• Task directions: Reproduce the data in its entirety, exactly as supplied.

• Data extract:
-- Opening Marker --
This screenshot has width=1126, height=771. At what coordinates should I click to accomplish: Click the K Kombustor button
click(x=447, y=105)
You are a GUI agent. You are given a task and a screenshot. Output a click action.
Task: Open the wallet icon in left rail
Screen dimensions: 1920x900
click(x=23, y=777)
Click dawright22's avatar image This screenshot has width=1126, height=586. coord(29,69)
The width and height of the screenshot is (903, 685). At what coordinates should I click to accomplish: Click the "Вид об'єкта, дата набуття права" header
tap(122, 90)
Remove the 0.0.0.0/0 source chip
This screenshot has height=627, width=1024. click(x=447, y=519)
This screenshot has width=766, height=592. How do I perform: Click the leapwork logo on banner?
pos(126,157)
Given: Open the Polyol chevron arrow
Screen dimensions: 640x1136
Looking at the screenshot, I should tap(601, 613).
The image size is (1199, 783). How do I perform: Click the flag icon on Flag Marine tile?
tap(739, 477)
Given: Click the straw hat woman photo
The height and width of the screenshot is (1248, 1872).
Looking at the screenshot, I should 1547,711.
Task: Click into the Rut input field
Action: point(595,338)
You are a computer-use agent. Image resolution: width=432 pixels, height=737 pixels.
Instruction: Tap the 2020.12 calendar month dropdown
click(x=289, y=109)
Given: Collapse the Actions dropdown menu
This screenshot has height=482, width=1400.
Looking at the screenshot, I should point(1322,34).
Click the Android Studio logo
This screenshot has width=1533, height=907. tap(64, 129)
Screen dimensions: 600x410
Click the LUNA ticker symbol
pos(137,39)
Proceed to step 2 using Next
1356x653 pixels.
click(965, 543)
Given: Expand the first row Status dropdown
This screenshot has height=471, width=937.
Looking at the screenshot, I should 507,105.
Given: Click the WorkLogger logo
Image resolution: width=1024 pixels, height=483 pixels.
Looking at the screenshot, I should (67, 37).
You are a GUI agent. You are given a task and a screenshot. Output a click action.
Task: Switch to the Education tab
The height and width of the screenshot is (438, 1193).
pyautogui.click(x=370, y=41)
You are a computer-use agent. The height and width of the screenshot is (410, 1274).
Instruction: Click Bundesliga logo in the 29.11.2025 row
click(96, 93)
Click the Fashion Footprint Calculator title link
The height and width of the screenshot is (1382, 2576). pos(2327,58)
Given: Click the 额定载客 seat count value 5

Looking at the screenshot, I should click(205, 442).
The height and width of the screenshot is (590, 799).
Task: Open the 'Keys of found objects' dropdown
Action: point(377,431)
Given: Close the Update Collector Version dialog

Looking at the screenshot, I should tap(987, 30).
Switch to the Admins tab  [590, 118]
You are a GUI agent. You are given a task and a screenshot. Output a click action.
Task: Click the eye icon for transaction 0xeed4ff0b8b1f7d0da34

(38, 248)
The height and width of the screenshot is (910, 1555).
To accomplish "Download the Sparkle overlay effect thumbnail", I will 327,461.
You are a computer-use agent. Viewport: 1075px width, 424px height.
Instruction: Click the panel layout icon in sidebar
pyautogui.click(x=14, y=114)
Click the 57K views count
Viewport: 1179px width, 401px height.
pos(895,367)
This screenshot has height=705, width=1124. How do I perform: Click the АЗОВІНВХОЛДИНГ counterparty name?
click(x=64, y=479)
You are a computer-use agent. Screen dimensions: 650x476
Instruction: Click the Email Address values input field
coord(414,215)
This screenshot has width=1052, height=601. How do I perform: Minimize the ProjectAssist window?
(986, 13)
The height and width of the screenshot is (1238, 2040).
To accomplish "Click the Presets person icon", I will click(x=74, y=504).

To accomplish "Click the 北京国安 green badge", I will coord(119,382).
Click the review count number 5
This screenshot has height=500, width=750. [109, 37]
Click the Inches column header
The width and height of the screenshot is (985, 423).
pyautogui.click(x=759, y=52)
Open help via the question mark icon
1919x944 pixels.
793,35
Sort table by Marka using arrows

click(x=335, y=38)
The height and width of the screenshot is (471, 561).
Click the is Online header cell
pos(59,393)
-- Closing Marker --
• Written response:
This screenshot has width=1126, height=771. At what coordinates should I click to accomplish: Click the K Kombustor button
click(x=447, y=105)
You are a GUI agent. You are given a task and a screenshot. Output a click action.
Task: Open the wallet icon in left rail
Screen dimensions: 1920x900
click(x=23, y=777)
Click dawright22's avatar image This screenshot has width=1126, height=586. coord(29,69)
The width and height of the screenshot is (903, 685). At what coordinates should I click to accomplish: Click the "Вид об'єкта, дата набуття права" header
tap(122, 90)
Remove the 0.0.0.0/0 source chip
This screenshot has height=627, width=1024. click(x=447, y=519)
This screenshot has width=766, height=592. How do I perform: Click the leapwork logo on banner?
pos(126,157)
Given: Open the Polyol chevron arrow
Screen dimensions: 640x1136
Looking at the screenshot, I should tap(601, 613).
The image size is (1199, 783). How do I perform: Click the flag icon on Flag Marine tile?
tap(739, 477)
Given: Click the straw hat woman photo
The height and width of the screenshot is (1248, 1872).
Looking at the screenshot, I should 1547,711.
Task: Click into the Rut input field
Action: point(595,338)
You are a computer-use agent. Image resolution: width=432 pixels, height=737 pixels.
Instruction: Tap the 2020.12 calendar month dropdown
click(x=289, y=109)
Given: Collapse the Actions dropdown menu
This screenshot has height=482, width=1400.
Looking at the screenshot, I should point(1322,34).
Click the Android Studio logo
This screenshot has width=1533, height=907. tap(64, 129)
Screen dimensions: 600x410
Click the LUNA ticker symbol
pos(137,39)
Proceed to step 2 using Next
1356x653 pixels.
click(965, 543)
Given: Expand the first row Status dropdown
This screenshot has height=471, width=937.
Looking at the screenshot, I should 507,105.
Given: Click the WorkLogger logo
Image resolution: width=1024 pixels, height=483 pixels.
Looking at the screenshot, I should (67, 37).
You are a GUI agent. You are given a task and a screenshot. Output a click action.
Task: Switch to the Education tab
The height and width of the screenshot is (438, 1193).
pyautogui.click(x=370, y=41)
You are a computer-use agent. The height and width of the screenshot is (410, 1274).
Instruction: Click Bundesliga logo in the 29.11.2025 row
click(96, 93)
Click the Fashion Footprint Calculator title link
The height and width of the screenshot is (1382, 2576). pos(2327,58)
Given: Click the 额定载客 seat count value 5

Looking at the screenshot, I should click(205, 442).
The height and width of the screenshot is (590, 799).
Task: Open the 'Keys of found objects' dropdown
Action: point(377,431)
Given: Close the Update Collector Version dialog

Looking at the screenshot, I should tap(987, 30).
Switch to the Admins tab  [590, 118]
You are a GUI agent. You are given a task and a screenshot. Output a click action.
Task: Click the eye icon for transaction 0xeed4ff0b8b1f7d0da34

(38, 248)
The height and width of the screenshot is (910, 1555).
To accomplish "Download the Sparkle overlay effect thumbnail", I will 327,461.
You are a computer-use agent. Viewport: 1075px width, 424px height.
Instruction: Click the panel layout icon in sidebar
pyautogui.click(x=14, y=114)
Click the 57K views count
Viewport: 1179px width, 401px height.
pos(895,367)
This screenshot has height=705, width=1124. How do I perform: Click the АЗОВІНВХОЛДИНГ counterparty name?
click(x=64, y=479)
You are a computer-use agent. Screen dimensions: 650x476
Instruction: Click the Email Address values input field
coord(414,215)
This screenshot has width=1052, height=601. How do I perform: Minimize the ProjectAssist window?
(986, 13)
The height and width of the screenshot is (1238, 2040).
To accomplish "Click the Presets person icon", I will click(x=74, y=504).

To accomplish "Click the 北京国安 green badge", I will coord(119,382).
Click the review count number 5
This screenshot has height=500, width=750. [109, 37]
Click the Inches column header
The width and height of the screenshot is (985, 423).
pyautogui.click(x=759, y=52)
Open help via the question mark icon
1919x944 pixels.
793,35
Sort table by Marka using arrows

click(x=335, y=38)
The height and width of the screenshot is (471, 561).
Click the is Online header cell
pos(59,393)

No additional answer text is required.